__Belge bölümü__:

────────────────────

Nükleer tehlike

Alber NASİ Köşe Yazısı
6 Mart 2019 Çarşamba

ABD’de Donald Trump yönetiminin orta menzilli nükleer silah anlaşmasından çekilmesinin ardında Rusya Lideri Putin de bu anlaşmayla gelen yükümlülüklerini askıya aldığını bildirdi.

Söz konusu anlaşma, iki ülkenin orta menzilli karadan karaya nükleer silahlarının yok edilmesini öngörüyordu. Zaman içerisinde taraflar konu nükleer füzeleri kaldırdılar.

Anlaşma 1988 yılında ABD yönetimi ile zamanın Sovyetler Birliği arasında imzalanmıştı. 1988 yılında ABD’de başkan efsanevi Ronald Reagan, Sovyetler Birliğinde ise Gorbaçov görevdeydi... Aktör kökenli Cumhuriyetçi Başkan o zamanlarda komünist olan Sovyetler Birliği için her fırsatta hakaret dolu sözler sarf ederdi. En popüler ifadesi “şeytan imparatorluğu”ydu. Komünist Sovyetler Birliğinin şeytan imparatorluğu olduğunu sık sık diler getirirdi. 

Yine de Cumhuriyetçi Başkan Reagan şeytan olarak gördüğü Sovyetler Birliği ile böylesine kapsamlı bir anlaşma imzalamaktan geri durmazken 30 sene sonra yine Cumhuriyetçi olan bir başka ABD Başkanı konu anlaşmayı rafa kaldırdı.

Gün itibariyle SSCB’nin yerini almış olan Rusya Federasyonu’nun komünizmle yönetildiğini söylemek imkânsız. Ancak bugün gün yüzünde olmayan bir sebepten dolayı iki ülkenin böylesine önemli bir anlaşmadan çekilmesi pek de önemsenmişe benzemiyor. Oysa dünya nükleer bir felakete son otuz yıl öncekinden daha yakın.

────────────────────

__Verilen bilgiler__:
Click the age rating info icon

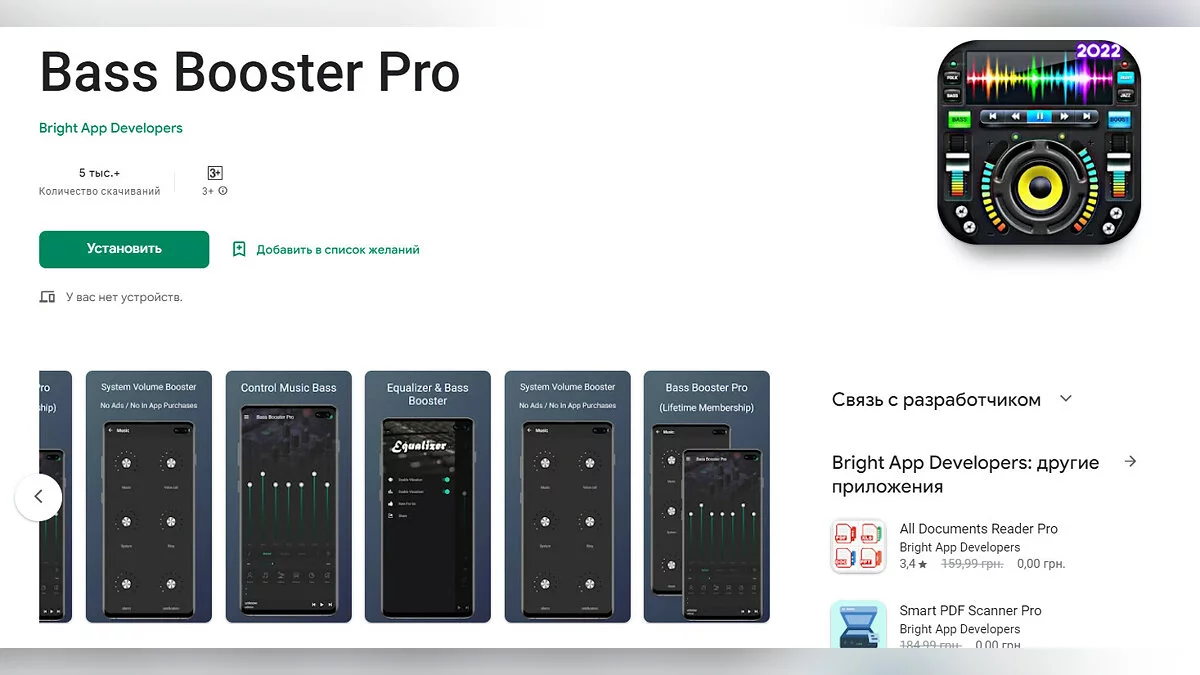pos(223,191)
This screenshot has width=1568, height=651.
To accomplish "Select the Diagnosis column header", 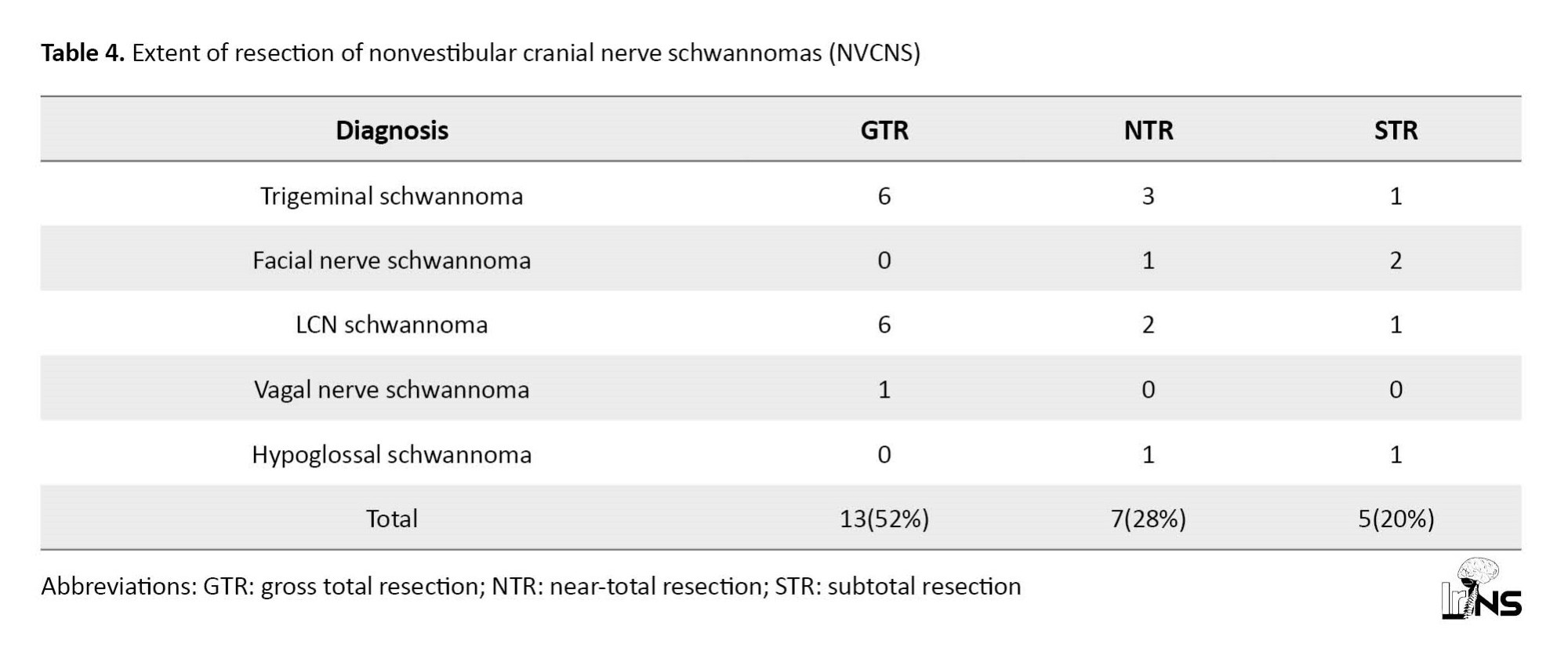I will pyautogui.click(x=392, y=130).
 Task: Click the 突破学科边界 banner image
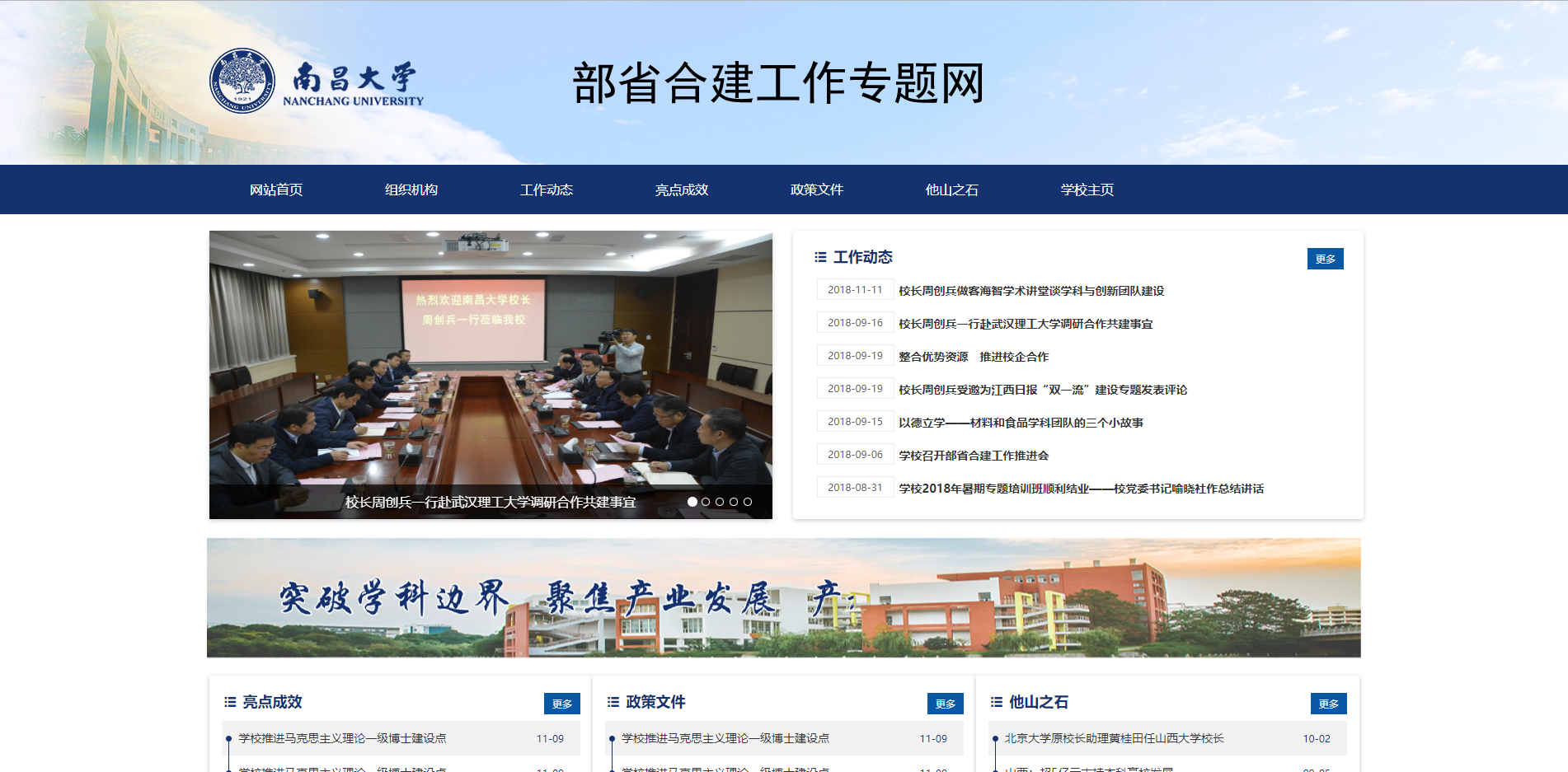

────────────────────

__Amaç__:
Nükleer tehlike üzerine yazıdan "Gün itibariyle SSCB’nin" sözcüklerinden aşağıya, "öncekinden daha yakın." sözcüklerine kadar olan her şeyi hiç değiştirmeden yaz.

__Görevin yanıtı__:
Gün itibariyle SSCB’nin yerini almış olan Rusya Federasyonu’nun komünizmle yönetildiğini söylemek imkânsız. Ancak bugün gün yüzünde olmayan bir sebepten dolayı iki ülkenin böylesine önemli bir anlaşmadan çekilmesi pek de önemsenmişe benzemiyor. Oysa dünya nükleer bir felakete son otuz yıl öncekinden daha yakın.